Maze Secures $25M to Scale AI-Powered Cloud Security Platform

Technology

British cybersecurity startup Maze has raised $25 million in Series A funding to advance its AI-driven cloud security platform that deploys autonomous software agents to identify and remediate critical vulnerabilities in enterprise cloud environments.

The round was led by Theory Ventures, with participation from Cherry Ventures and Tapestry VC. The new funding brings Maze’s total capital raised to $31 million since its founding just nine months ago.

Unlike conventional vulnerability management tools that overwhelm security teams with exhaustive patch lists, Maze is building an AI-native security platform designed to automate the work of human analysts. Its system uses swarms of AI-powered agents that analyze cloud telemetry, mimic attacker behavior, and autonomously patch or report exploitable weaknesses.

The company said its agents break down workloads into thousands of concurrent tasks, enabling comprehensive, scalable testing of all possible attack paths in a customer’s cloud infrastructure. The approach is designed to focus on the small subset of vulnerabilities that are both exploitable and likely to lead to a breach.

“Maze can accurately identify the tiny number of vulnerabilities that are exploitable and likely to cause a breach, resolving them automatically,” the company said. “We’re building a comprehensive, AI-native security platform—starting with an agent for investigating, triaging, and resolving cloud vulnerabilities.”
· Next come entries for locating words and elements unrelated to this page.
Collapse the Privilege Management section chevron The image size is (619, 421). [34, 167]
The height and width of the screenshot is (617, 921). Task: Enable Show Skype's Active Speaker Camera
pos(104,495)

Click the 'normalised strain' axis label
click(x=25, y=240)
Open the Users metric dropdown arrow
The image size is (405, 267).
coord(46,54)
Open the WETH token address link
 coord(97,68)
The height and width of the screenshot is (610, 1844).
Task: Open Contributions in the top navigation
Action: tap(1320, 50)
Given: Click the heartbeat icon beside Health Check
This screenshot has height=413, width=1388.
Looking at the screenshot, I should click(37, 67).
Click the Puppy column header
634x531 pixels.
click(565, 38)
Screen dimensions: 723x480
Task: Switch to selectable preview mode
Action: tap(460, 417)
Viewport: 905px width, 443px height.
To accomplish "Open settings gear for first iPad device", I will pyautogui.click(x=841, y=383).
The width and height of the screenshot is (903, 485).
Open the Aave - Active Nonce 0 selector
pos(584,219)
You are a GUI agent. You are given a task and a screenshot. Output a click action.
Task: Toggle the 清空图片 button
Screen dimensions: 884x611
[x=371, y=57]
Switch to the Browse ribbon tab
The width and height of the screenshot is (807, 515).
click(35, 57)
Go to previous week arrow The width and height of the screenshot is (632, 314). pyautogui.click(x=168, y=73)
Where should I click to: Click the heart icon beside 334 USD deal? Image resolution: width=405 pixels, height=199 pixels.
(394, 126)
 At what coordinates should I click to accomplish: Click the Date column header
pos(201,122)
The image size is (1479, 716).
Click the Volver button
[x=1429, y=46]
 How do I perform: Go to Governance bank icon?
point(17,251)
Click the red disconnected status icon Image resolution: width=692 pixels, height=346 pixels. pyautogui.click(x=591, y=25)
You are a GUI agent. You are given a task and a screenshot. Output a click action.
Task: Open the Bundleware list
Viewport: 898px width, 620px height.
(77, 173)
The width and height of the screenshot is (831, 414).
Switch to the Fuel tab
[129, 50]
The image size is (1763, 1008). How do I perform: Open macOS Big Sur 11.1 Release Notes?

The company reports that early deployments are underway across more than 10 organizations, including two Fortune 200 firms.

Maze plans to use the new funds to expand its engineering team and extend the agent framework to additional cloud security operations beyond vulnerability management. The startup’s bet—shared by its backers—is that the latest generation of large language models (LLMs) has matured to the point where autonomous software can reliably interpret and secure complex, idiosyncratic cloud environments.

The funding reflects growing investor confidence in the potential of AI agents to transform cybersecurity, particularly in automating high-volume, high-risk tasks that traditionally require human expertise.